> TO DO
In the records that follow, find the line with "first (323, 2279)"; from there, retype every line exactly through the line with "[3D Drucker Teile und mehr] (148, 85)", which also belongs to the answer.

Stored entries

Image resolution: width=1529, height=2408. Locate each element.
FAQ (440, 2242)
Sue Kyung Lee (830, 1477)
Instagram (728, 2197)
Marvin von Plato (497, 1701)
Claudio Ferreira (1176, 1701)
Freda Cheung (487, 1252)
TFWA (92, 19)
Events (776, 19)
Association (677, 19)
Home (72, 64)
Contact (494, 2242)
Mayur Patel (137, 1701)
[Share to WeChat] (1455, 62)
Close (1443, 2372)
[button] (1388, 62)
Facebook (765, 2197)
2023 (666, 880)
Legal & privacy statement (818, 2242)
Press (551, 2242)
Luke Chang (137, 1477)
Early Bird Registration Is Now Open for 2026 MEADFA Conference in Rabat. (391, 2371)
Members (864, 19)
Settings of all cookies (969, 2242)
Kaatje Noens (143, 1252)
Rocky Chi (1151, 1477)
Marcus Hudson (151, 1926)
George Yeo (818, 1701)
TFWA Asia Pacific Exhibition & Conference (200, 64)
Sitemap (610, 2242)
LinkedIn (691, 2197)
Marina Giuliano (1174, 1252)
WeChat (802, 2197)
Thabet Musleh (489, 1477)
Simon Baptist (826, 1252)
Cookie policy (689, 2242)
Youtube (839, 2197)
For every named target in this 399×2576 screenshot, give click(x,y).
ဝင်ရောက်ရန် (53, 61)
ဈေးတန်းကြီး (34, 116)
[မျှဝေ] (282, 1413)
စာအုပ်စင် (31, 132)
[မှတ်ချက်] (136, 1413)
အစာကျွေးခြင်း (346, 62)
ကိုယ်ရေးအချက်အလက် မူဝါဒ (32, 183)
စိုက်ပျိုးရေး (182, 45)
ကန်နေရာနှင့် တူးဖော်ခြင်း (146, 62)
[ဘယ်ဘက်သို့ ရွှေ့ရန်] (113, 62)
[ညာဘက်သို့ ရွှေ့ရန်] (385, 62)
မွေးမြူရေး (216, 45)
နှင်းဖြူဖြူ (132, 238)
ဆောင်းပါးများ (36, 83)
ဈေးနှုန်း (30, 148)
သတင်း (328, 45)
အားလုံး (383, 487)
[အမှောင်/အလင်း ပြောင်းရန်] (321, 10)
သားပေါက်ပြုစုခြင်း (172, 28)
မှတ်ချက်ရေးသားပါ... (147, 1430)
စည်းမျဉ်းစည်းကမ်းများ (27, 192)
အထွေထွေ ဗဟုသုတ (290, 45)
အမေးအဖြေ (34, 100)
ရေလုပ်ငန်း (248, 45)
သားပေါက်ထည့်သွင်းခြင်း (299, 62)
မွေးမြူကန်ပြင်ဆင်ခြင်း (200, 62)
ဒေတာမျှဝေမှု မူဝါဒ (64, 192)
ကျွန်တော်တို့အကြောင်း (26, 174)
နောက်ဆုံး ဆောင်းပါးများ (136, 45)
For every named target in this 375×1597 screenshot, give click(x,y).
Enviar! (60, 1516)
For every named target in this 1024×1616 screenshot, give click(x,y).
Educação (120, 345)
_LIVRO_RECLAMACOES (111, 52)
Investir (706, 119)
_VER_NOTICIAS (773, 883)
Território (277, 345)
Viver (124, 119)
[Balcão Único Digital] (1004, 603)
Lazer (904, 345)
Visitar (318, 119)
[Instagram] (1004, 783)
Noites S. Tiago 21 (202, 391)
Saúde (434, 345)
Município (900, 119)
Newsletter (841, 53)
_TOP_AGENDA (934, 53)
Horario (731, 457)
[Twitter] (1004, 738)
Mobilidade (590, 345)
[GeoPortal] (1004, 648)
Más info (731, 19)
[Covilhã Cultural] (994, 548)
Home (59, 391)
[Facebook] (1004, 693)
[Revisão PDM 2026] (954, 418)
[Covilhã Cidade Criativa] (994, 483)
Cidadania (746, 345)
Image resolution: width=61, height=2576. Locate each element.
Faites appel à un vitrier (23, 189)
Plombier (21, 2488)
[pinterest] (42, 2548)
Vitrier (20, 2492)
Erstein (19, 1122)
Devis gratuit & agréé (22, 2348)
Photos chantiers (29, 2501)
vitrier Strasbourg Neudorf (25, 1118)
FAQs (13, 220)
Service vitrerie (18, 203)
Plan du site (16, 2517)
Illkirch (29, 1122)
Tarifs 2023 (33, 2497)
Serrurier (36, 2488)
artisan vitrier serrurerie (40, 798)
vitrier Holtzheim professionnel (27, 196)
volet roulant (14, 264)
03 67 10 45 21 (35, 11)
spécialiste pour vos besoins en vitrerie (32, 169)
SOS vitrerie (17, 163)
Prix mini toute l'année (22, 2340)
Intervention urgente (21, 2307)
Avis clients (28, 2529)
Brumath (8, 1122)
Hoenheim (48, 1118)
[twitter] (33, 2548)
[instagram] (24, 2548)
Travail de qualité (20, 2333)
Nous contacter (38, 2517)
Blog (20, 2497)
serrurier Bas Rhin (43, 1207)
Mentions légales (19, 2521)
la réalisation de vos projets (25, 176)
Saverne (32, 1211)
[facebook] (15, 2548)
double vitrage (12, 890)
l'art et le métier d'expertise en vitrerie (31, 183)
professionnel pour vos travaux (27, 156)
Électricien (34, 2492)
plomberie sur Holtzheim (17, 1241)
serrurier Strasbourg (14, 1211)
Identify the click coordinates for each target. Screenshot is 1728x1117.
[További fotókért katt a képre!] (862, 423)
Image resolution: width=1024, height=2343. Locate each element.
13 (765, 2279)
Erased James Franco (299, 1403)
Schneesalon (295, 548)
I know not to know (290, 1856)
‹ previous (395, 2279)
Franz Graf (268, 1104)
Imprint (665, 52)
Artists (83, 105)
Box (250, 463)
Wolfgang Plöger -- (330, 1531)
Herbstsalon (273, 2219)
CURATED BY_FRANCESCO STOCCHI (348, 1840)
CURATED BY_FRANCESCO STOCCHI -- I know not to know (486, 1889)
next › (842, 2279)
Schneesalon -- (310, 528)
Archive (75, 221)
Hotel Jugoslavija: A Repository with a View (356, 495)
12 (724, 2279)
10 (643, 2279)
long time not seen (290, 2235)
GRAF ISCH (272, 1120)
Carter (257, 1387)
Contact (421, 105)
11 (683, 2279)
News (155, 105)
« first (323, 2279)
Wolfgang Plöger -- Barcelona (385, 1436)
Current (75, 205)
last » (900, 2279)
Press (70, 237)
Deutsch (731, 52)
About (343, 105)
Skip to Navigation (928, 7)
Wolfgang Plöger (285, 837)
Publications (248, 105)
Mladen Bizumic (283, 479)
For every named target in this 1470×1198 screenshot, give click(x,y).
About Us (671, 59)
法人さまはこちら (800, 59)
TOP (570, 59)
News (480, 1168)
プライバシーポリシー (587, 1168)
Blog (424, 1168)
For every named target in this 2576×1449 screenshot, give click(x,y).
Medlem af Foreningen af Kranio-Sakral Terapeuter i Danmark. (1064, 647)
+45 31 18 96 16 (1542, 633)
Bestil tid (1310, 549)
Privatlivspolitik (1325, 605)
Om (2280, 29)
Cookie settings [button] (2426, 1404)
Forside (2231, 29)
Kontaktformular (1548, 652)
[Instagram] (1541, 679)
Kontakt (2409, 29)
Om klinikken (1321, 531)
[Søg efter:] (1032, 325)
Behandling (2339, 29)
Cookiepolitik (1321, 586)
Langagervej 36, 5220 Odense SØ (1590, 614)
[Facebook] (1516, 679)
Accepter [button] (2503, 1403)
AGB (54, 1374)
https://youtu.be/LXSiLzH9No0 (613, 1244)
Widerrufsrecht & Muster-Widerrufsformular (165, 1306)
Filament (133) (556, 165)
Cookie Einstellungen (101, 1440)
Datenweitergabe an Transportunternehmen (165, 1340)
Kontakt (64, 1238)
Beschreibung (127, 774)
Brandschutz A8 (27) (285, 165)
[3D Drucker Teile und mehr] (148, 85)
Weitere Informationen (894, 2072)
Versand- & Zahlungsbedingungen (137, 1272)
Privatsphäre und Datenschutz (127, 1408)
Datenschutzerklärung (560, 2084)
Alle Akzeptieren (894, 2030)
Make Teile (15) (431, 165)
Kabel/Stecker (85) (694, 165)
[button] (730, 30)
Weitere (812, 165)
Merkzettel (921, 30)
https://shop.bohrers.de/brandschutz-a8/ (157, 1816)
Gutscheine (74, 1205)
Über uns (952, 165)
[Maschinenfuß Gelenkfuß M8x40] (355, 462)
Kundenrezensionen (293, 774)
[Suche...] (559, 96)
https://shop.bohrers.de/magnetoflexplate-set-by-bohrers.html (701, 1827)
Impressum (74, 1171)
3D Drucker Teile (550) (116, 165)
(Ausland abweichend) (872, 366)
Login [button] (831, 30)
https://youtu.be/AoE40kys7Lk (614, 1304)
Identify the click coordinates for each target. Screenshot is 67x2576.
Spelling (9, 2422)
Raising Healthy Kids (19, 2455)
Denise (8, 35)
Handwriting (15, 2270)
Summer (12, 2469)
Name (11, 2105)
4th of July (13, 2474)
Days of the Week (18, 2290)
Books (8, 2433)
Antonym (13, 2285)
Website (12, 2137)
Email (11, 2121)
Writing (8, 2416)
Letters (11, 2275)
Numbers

> EXERCISE OUTPUT
« first (323, 2279)
Wolfgang Plöger -- Barcelona (385, 1436)
Current (75, 205)
last » (900, 2279)
Press (70, 237)
Deutsch (731, 52)
About (343, 105)
Skip to Navigation (928, 7)
Wolfgang Plöger (285, 837)
Publications (248, 105)
Mladen Bizumic (283, 479)
For every named target in this 1470×1198 screenshot, give click(x,y).
About Us (671, 59)
法人さまはこちら (800, 59)
TOP (570, 59)
News (480, 1168)
プライバシーポリシー (587, 1168)
Blog (424, 1168)
For every named target in this 2576×1449 screenshot, give click(x,y).
Medlem af Foreningen af Kranio-Sakral Terapeuter i Danmark. (1064, 647)
+45 31 18 96 16 (1542, 633)
Bestil tid (1310, 549)
Privatlivspolitik (1325, 605)
Om (2280, 29)
Cookie settings [button] (2426, 1404)
Forside (2231, 29)
Kontaktformular (1548, 652)
[Instagram] (1541, 679)
Kontakt (2409, 29)
Om klinikken (1321, 531)
[Søg efter:] (1032, 325)
Behandling (2339, 29)
Cookiepolitik (1321, 586)
Langagervej 36, 5220 Odense SØ (1590, 614)
[Facebook] (1516, 679)
Accepter [button] (2503, 1403)
AGB (54, 1374)
https://youtu.be/LXSiLzH9No0 (613, 1244)
Widerrufsrecht & Muster-Widerrufsformular (165, 1306)
Filament (133) (556, 165)
Cookie Einstellungen (101, 1440)
Datenweitergabe an Transportunternehmen (165, 1340)
Kontakt (64, 1238)
Beschreibung (127, 774)
Brandschutz A8 (27) (285, 165)
[3D Drucker Teile und mehr] (148, 85)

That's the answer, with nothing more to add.